Credence.Pattern.NoListConcatWithRecursiveResult
(credence v0.7.1)
Copy Markdown
Detects a list-literal prefix concatenated onto a recursive call with
++ in the return expression of a recursive function, and rewrites the
++ to a cons:
[a, b] ++ recursive_call(...) ==> [a, b | recursive_call(...)][a, b] ++ X is, by the definition of ++, exactly [a, b | X] for
every X (proper list, improper tail, or non-list — ++ never
constrains its right operand). The rewrite is byte-for-byte
behaviour-preserving: same elements, same evaluation order, each operand
evaluated exactly once. It drops the intermediate list construction and
the ++ traversal of the prefix.
Scope (and what is deliberately not flagged)
This rule fires only when the left operand is a non-empty list literal whose last element is not itself a cons.
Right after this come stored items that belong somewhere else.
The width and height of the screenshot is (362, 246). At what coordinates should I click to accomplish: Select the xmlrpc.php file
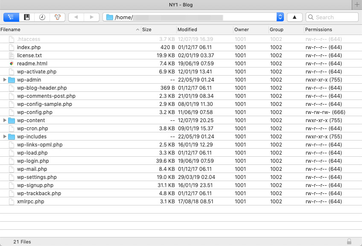point(30,202)
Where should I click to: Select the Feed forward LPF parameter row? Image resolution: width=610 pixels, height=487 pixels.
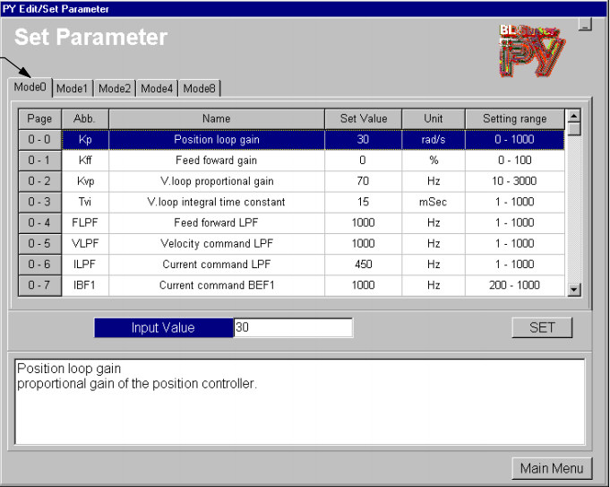pos(216,223)
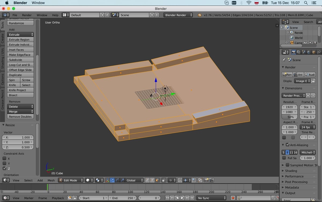Open the Object properties cube icon
This screenshot has height=202, width=322.
point(314,52)
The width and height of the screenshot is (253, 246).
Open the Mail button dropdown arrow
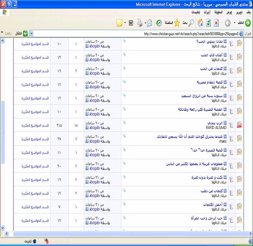[x=145, y=23]
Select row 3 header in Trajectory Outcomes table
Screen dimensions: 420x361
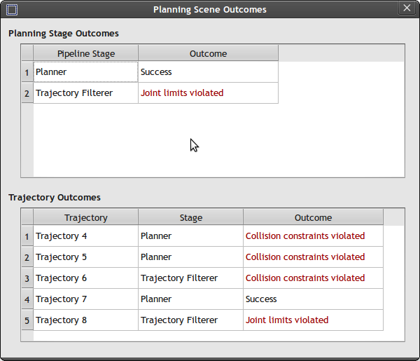[x=27, y=278]
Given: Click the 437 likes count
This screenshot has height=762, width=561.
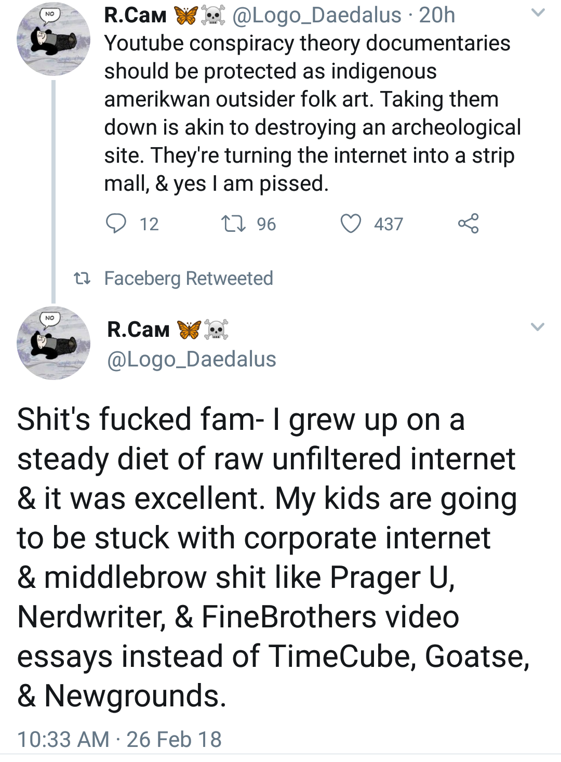Looking at the screenshot, I should coord(388,224).
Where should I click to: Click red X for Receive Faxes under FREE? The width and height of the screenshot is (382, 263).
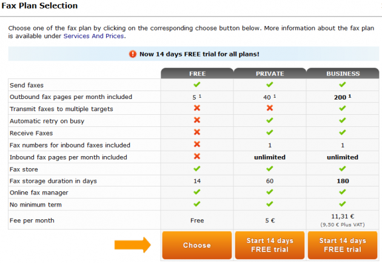coord(197,132)
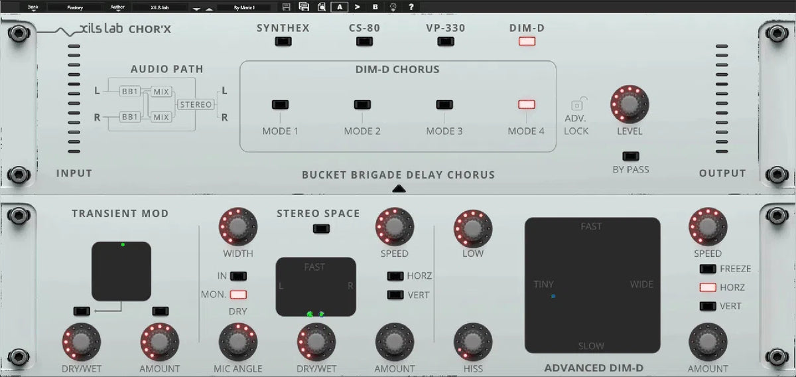Click the save-as preset icon
Screen dimensions: 796x377
tap(304, 7)
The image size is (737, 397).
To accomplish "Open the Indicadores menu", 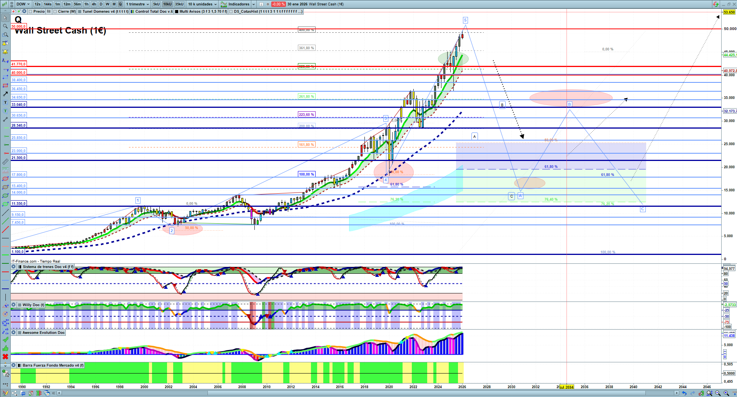I will point(238,4).
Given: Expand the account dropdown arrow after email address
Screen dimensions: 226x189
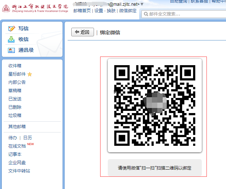Looking at the screenshot, I should [142, 4].
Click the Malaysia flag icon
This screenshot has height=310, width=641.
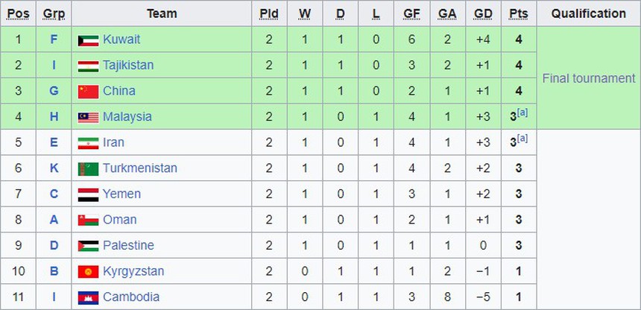[88, 117]
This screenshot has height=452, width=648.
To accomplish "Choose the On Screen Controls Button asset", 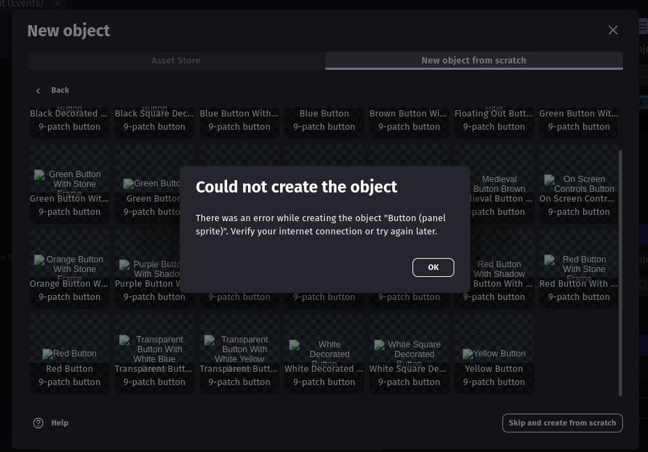I will [578, 183].
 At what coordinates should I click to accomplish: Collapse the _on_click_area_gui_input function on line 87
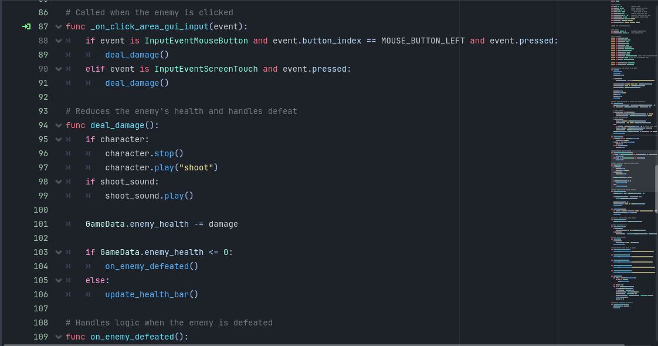click(x=58, y=26)
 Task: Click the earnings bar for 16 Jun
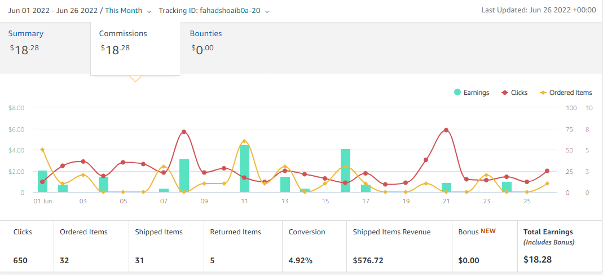point(345,171)
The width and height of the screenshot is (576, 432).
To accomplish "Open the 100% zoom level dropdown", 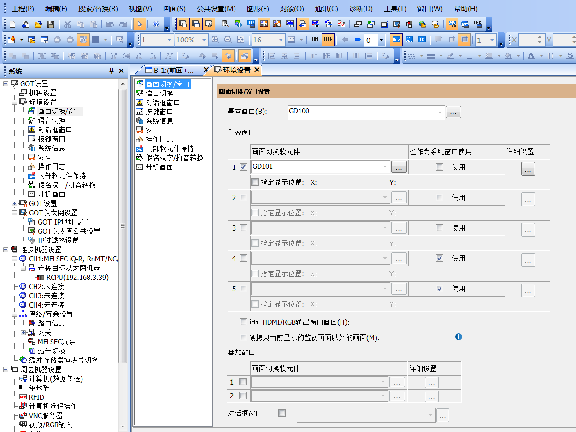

The genuinely O(n²) shapes the prefix-cons rewrite cannot safely repair are left alone, because their only fix is a non-local accumulator restructuring that changes arity and call sites:
computed_var ++ recursive_result— the left list is an arbitrary bound value, not a literal; there is no local cons form.recursive_result ++ [x]— recursion on the left; cons only prepends, so there is no equivalent.
Those are the province of no_list_append_in_recursion (accumulator in a
tail call) or a manual rewrite.
Bad
def build([]), do: []
def build([h | t]), do: [h] ++ build(t)Good
def build([]), do: []
def build([h | t]), do: [h | build(t)]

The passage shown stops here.